_Work instruction:_ Whenever a line below includes the word "yellow", copy that line.

_Information:_

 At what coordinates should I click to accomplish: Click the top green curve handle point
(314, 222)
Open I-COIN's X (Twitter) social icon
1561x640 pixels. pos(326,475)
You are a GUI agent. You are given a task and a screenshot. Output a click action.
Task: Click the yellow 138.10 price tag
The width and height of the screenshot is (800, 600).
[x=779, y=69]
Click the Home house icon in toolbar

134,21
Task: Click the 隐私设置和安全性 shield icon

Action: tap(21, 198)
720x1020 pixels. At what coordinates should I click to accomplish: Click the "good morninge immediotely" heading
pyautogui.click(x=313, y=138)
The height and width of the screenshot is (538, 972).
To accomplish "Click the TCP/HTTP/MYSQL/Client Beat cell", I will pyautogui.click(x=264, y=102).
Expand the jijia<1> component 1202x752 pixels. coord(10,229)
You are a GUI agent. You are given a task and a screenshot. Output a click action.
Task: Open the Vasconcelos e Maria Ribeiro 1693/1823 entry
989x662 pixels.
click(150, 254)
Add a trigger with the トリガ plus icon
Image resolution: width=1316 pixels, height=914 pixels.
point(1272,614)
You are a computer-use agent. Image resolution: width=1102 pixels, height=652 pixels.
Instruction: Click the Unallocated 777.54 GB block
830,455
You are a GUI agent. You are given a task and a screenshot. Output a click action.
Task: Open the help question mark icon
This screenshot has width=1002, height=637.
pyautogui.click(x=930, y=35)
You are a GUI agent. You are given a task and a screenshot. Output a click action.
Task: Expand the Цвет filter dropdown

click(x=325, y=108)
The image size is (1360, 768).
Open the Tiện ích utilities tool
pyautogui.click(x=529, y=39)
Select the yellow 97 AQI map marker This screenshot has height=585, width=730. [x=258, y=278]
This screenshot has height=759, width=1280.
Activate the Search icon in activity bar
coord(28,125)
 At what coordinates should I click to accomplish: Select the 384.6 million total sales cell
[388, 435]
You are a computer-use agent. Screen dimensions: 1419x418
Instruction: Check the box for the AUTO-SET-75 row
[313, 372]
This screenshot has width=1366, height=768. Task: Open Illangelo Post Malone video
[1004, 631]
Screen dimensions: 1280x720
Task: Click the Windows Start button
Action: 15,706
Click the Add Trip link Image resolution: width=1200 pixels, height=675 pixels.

_The answer:_
Task: Click the yellow 138.10 price tag
Select the yellow 97 AQI map marker This screenshot has height=585, width=730. [x=258, y=278]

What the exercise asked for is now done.